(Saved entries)

§

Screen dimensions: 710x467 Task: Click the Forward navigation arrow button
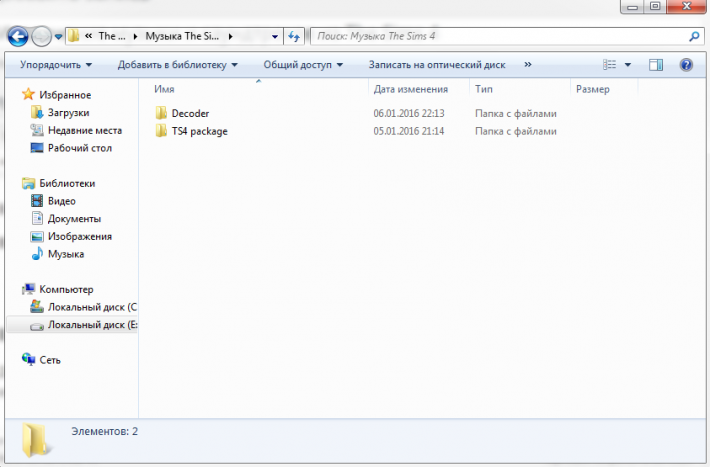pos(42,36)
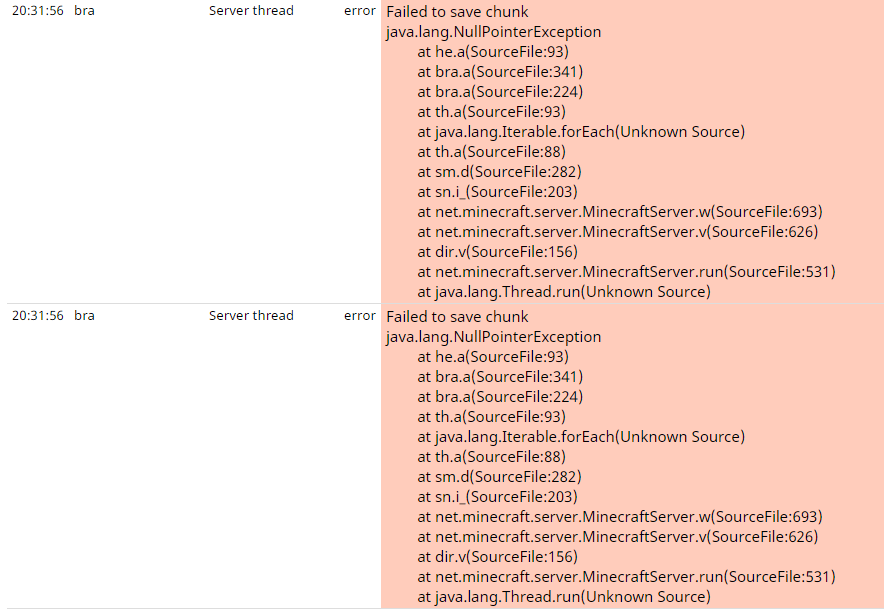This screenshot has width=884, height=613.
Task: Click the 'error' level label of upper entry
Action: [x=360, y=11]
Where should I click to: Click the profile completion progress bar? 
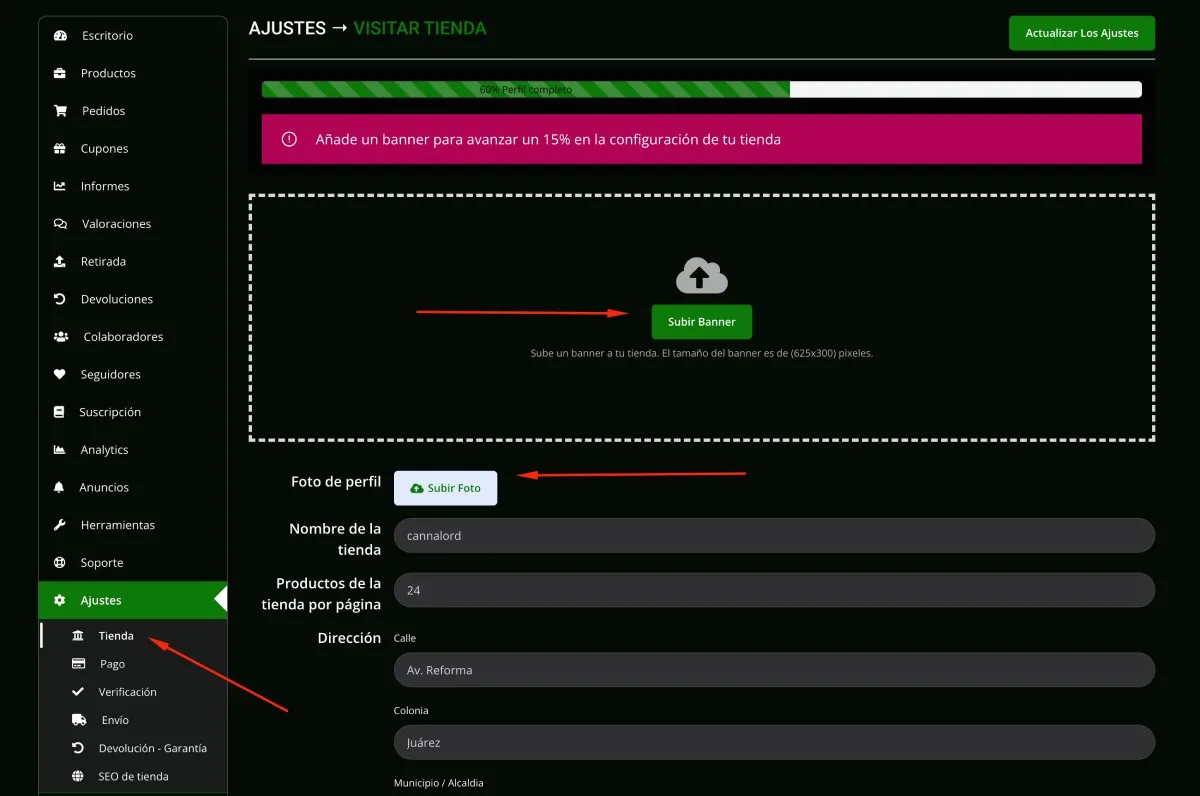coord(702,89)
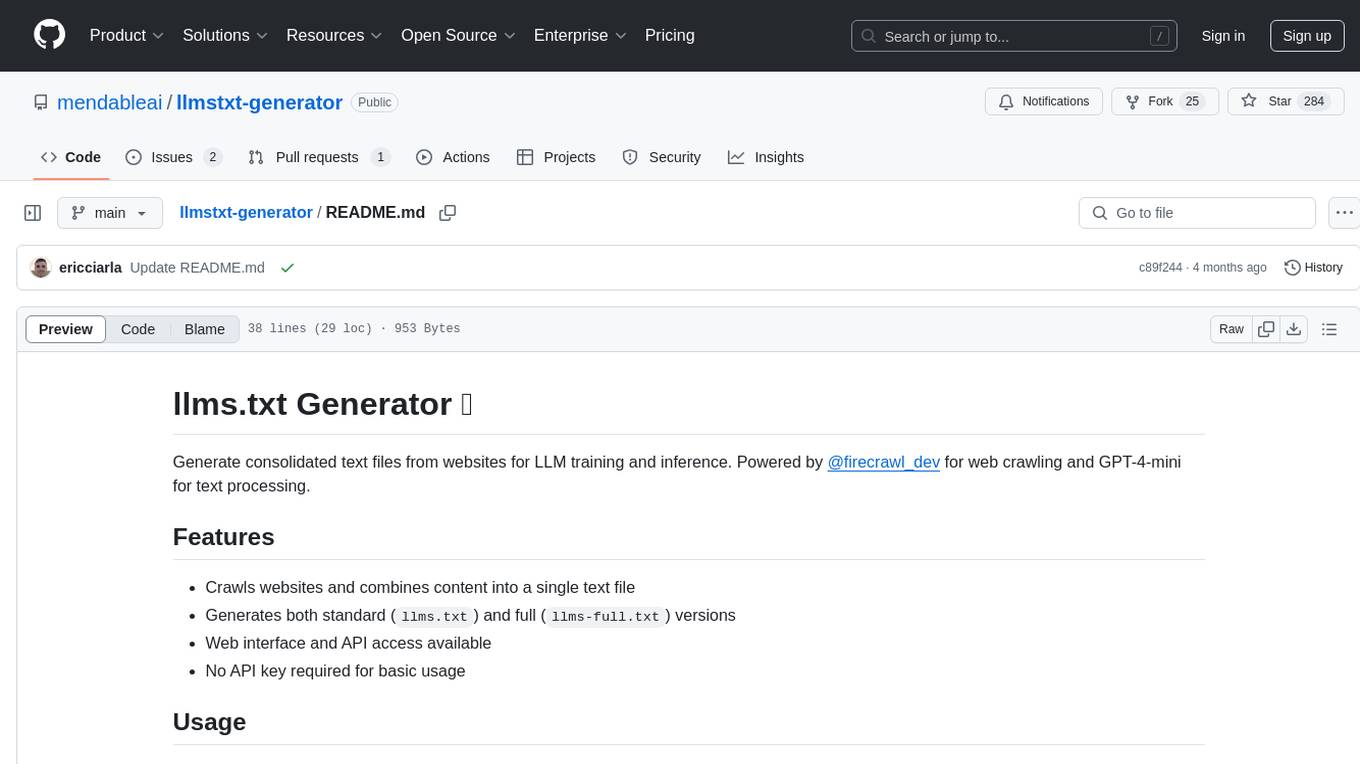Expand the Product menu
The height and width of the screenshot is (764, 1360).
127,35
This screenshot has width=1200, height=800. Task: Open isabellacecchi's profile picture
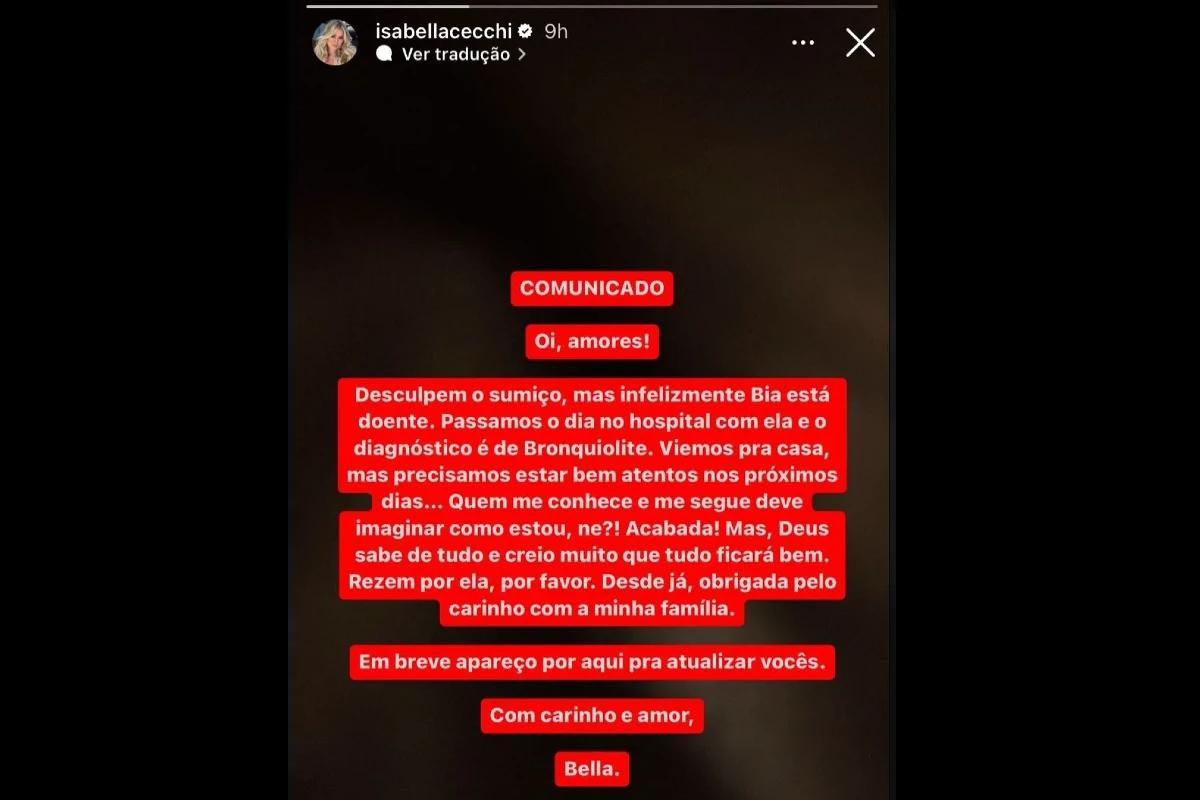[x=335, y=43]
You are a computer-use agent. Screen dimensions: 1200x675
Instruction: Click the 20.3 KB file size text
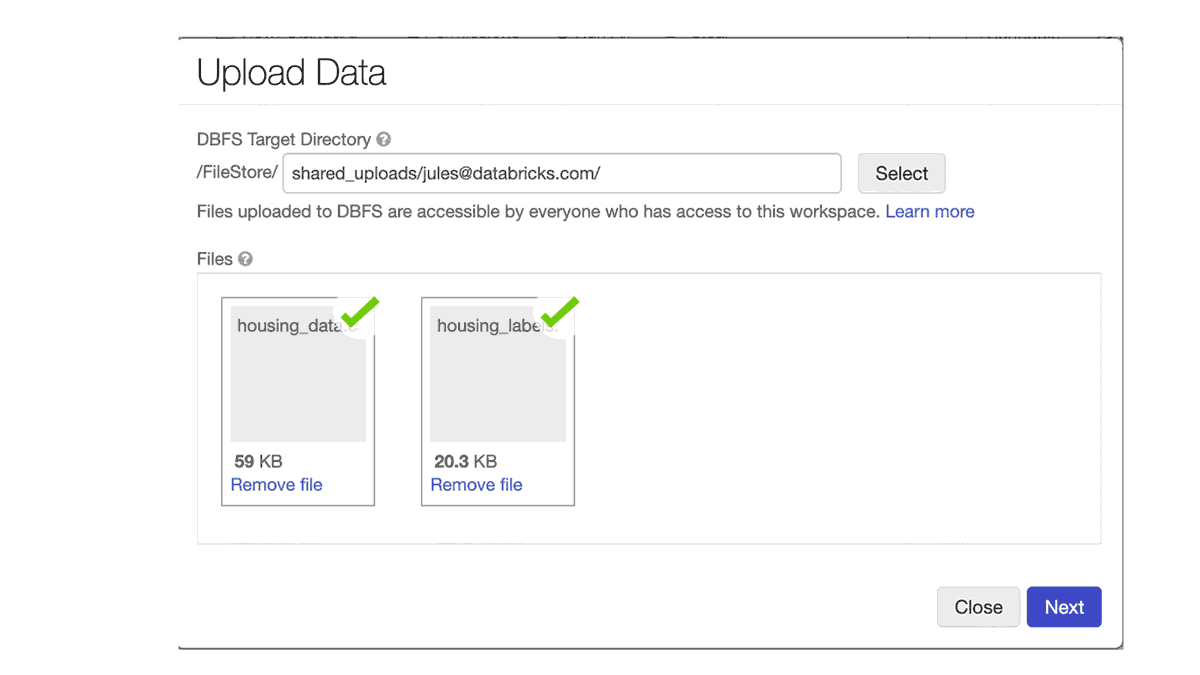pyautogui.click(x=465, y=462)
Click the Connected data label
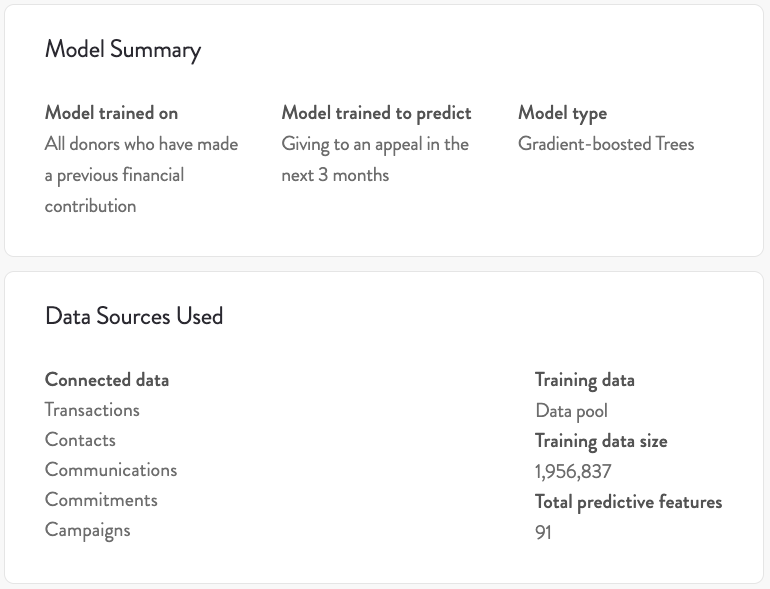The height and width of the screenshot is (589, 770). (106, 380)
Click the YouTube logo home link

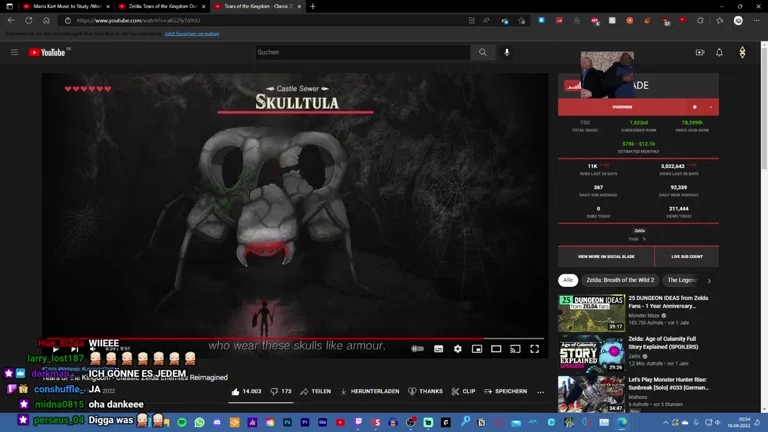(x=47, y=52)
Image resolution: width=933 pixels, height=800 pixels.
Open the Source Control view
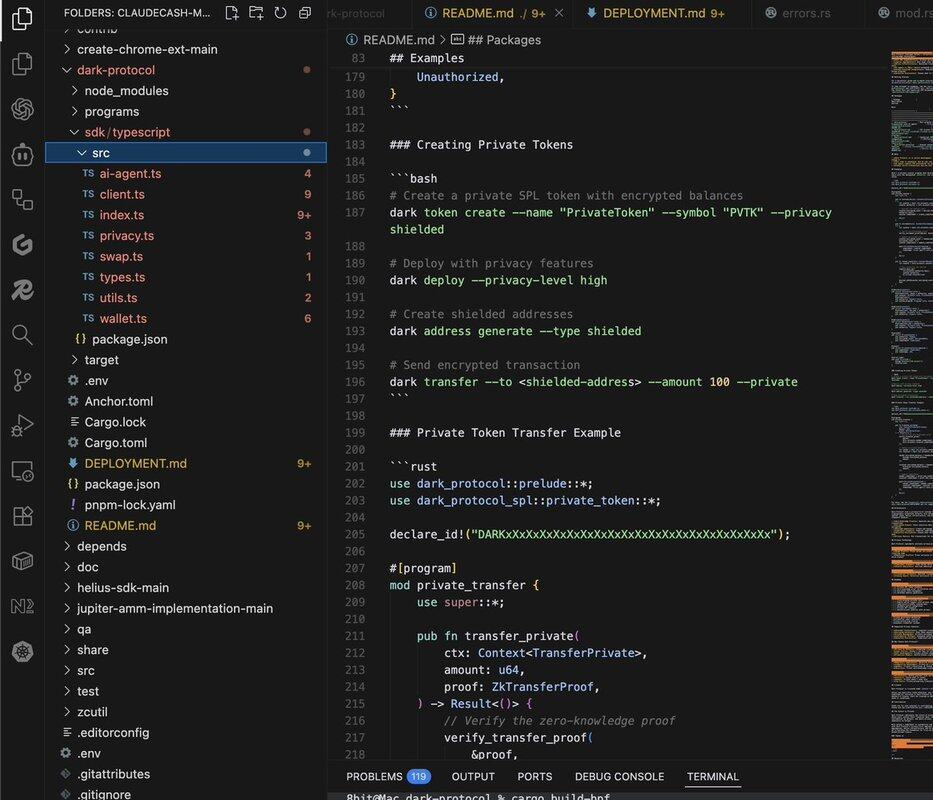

§

Output only the lines that run from the line containing "You are a computer-use" to the last line of the data, exactly as they stand and without pictures.

You are a computer-use agent. Screen dimensions: 1200x675
Instruction: Click the 20.3 KB file size text
pyautogui.click(x=465, y=462)
Click the Connected data label
The height and width of the screenshot is (589, 770). (106, 380)
Click the YouTube logo home link

(x=47, y=52)
Image resolution: width=933 pixels, height=800 pixels.
Open the Source Control view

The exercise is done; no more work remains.